Calls for efforts to free the world from the threat of nuclear weapons marked the start of a major four-week disarmament conference at the U.N. headquarters on Monday, reflecting heightened concerns over the risk of a nuclear conflict amid Russia's war on Ukraine.

"Today, humanity is just one misunderstanding, one miscalculation away from nuclear annihilation," U.N. Secretary General Antonio Guterres warned at the Nuclear Non-Proliferation Treaty review conference, which Prime Minister Fumio Kishida also attended as the first Japanese leader to do so.

U.N. Secretary General Antonio Guterres delivers a speech on the opening day of the Nuclear Non-Proliferation Treaty review conference in New York on Aug. 1, 2022. (Kyodo)

Kishida, representing the only country to have suffered atomic bombings in war, sought the important "shared recognition" toward continuing the "record of non-use of nuclear weapons" so that no other country will experience what Japan has gone through.

Although Russia's nuclear saber-rattling amid its aggression against Ukraine has stirred concern that yet another nuclear catastrophe is "a real possibility," Kishida said he will not give up striving for a world without the extremely destructive weapons and called for the need to advance "realistic measures" toward that end.

It is not common for heads of government to address the conference, which is usually held every five years.

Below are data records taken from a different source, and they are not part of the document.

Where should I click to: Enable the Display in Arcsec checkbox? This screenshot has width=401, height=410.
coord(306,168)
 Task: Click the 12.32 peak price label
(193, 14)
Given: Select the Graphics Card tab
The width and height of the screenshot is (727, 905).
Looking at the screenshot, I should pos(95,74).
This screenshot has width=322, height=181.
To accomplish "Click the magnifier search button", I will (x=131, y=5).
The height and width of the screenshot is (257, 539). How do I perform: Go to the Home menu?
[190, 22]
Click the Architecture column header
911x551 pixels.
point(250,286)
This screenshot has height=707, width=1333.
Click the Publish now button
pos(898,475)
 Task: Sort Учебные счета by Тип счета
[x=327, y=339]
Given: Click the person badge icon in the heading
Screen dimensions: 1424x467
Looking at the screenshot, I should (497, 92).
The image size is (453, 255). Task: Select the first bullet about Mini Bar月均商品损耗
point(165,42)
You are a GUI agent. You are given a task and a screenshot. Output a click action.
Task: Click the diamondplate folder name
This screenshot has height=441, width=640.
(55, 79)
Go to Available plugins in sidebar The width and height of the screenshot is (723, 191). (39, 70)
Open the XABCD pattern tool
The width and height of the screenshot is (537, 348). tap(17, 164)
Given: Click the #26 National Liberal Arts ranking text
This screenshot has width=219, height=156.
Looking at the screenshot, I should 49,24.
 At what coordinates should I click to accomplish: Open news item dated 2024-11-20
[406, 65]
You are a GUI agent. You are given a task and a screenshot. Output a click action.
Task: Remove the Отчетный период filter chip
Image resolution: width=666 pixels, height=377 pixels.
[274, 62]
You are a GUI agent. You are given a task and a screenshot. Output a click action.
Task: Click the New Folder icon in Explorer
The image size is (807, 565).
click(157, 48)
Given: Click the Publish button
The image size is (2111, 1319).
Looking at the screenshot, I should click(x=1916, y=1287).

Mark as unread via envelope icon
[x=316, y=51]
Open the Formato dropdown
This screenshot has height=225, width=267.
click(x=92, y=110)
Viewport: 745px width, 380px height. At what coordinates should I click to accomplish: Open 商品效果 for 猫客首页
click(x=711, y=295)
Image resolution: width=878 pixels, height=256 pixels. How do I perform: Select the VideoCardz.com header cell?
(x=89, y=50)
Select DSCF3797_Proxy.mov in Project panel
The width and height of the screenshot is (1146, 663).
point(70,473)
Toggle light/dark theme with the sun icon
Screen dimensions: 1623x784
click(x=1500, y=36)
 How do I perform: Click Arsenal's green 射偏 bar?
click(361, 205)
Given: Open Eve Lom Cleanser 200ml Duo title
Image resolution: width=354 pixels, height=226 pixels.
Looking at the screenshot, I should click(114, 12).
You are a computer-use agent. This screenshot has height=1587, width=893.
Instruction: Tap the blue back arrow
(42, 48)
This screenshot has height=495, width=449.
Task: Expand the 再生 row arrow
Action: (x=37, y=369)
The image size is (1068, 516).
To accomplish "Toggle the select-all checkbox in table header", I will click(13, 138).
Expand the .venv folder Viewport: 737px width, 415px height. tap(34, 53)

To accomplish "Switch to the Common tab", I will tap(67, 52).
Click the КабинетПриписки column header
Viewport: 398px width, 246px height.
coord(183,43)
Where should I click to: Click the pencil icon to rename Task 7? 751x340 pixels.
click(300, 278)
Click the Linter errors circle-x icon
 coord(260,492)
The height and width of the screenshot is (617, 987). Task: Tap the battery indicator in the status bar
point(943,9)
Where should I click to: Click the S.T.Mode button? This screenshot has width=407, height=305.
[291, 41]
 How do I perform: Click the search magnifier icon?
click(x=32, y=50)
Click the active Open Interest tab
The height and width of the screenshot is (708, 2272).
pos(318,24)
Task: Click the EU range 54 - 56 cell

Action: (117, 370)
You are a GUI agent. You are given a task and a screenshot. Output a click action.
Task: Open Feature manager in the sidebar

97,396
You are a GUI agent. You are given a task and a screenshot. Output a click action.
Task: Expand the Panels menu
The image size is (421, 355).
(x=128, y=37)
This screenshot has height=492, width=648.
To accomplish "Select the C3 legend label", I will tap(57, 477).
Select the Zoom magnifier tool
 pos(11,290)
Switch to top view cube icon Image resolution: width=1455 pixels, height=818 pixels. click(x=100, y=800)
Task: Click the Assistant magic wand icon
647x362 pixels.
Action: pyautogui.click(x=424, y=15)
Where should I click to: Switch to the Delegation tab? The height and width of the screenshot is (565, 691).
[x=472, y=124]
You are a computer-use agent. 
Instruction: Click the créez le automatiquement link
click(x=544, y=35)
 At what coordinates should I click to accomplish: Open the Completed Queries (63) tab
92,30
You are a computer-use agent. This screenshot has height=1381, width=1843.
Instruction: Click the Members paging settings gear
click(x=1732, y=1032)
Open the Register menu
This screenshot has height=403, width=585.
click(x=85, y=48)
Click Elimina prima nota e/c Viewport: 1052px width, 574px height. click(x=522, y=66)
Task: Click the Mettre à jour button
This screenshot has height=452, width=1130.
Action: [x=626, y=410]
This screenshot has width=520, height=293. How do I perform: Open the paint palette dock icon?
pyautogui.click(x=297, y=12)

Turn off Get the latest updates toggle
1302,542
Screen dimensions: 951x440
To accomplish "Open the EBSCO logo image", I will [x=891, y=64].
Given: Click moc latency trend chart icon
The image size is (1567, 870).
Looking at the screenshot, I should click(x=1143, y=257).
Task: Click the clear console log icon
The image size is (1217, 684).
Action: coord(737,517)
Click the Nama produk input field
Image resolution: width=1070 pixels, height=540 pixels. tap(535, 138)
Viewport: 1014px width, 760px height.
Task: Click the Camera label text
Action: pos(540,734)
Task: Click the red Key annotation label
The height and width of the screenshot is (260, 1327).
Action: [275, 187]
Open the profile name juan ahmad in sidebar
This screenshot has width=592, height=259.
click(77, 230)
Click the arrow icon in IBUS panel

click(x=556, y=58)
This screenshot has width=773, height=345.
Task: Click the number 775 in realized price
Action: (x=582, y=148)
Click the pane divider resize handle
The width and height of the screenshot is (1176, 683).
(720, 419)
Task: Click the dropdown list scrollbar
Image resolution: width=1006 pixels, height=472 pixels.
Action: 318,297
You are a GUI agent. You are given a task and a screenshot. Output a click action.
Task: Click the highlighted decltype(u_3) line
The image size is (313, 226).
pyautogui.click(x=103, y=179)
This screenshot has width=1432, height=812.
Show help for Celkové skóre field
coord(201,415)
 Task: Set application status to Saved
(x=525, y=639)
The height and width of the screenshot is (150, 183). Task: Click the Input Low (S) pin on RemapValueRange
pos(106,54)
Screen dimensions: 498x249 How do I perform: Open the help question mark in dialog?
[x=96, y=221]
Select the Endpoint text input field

However, Kishida's roots in the western Japan city of Hiroshima, which was devastated by a U.S. atomic bombing in World War II, motivated him to show his commitment to pursuing nuclear disarmament.

Guterres said in his speech that the state parties to the NPT "urgently need to reinforce and reaffirm" a decades-old norm against the use of nuclear weapons, adding that it means finding "practical measures that will reduce the risk of nuclear war and put us back on the path to disarmament."

Still, the deepening rift between nuclear-weapon states and non-nuclear states on the path to disarmament and increasing tensions among nuclear powers leave it unclear whether the creation of a consensus document to further the NPT's nuclear disarmament and nonproliferation goals is within reach at the ongoing conference.

The meeting is being held for the first time since a U.N. treaty banning nuclear weapons entered into force in January last year, reflecting the buildup of frustration among the have-nots over the continuing lack of progress in nuclear arms reduction.

The U.S. government has said it does not believe the Treaty on the Prohibition of Nuclear Weapons is an effective step that can lead to nuclear disarmament, with no nuclear powers currently supporting it. Japan, which relies on U.S. nuclear deterrence for protection, has also not joined the nuclear ban treaty.

During the conference, many countries acknowledged the importance of maintaining and strengthening the NPT, which went into force in 1970 and represents the only binding commitment in a multilateral treaty to the goal of disarmament by the nuclear-weapon states.

Under the treaty, the five nations officially recognized as possessing nuclear weapons -- Britain, China, France, Russia and the United States -- pledge to work toward disarmament in exchange for promises from non-nuclear states not to acquire nuclear weapons.

U.S. President Joe Biden said in a statement issued just before the start of the conference that his administration is "ready to expeditiously" negotiate with Russia a new arms control framework to replace an existing nuclear arms deal that is set to expire in 2026.

But he added that "negotiation requires a willing partner operating in good faith," making it unclear if such talks will gain traction when the relationship between the two countries remains at an increasingly low ebb over the Ukraine crisis.

Russian President Vladimir Putin said in a letter to participants of the NPT review conference he believes "a nuclear war cannot be won and must never be fought," reiterating a pledge Moscow made with the four other nuclear powers just weeks before the Ukraine invasion began in February.

During the meeting, countries also voiced other concerns that need to be addressed, including China's rapid expansion of its nuclear arsenal. Biden, in the statement, urged Beijing to engage in talks that would reduce "the risk of miscalculation and address destabilizing military dynamics."

North Korea has also continued to act provocatively, with the secretive country believed to be preparing to conduct its seventh nuclear test after a hiatus that has lasted years.

North Korea declared its withdrawal from the NPT in 2003. India, Pakistan and Israel, considered de facto nuclear-weapon states, remain outside the NPT.

The last time an NPT review conference adopted a final document was in 2010. At the previous meeting in 2015, negotiators failed to narrow differences over a proposal to make the Middle East a nuclear weapons-free zone.

The latest round of the meeting was due to take place in 2020 but was repeatedly postponed due to the COVID-19 pandemic. It will continue through Aug. 26 in New York.

Nuclear weapons have been used twice in warfare -- the U.S. bombings of the Japanese cities of Hiroshima and Nagasaki in 1945. Still, some 13,000 nuclear warheads, most of them held by the United States and Russia, remain in existence, according to the Stockholm International Peace Research Institute.

Guterres warned on Monday that humanity is "in danger of forgetting the lessons" learned from the horrifying nuclear attacks on Japan nearly 77 years ago and announced that he will visit Hiroshima for the Aug. 6 anniversary of the bombing.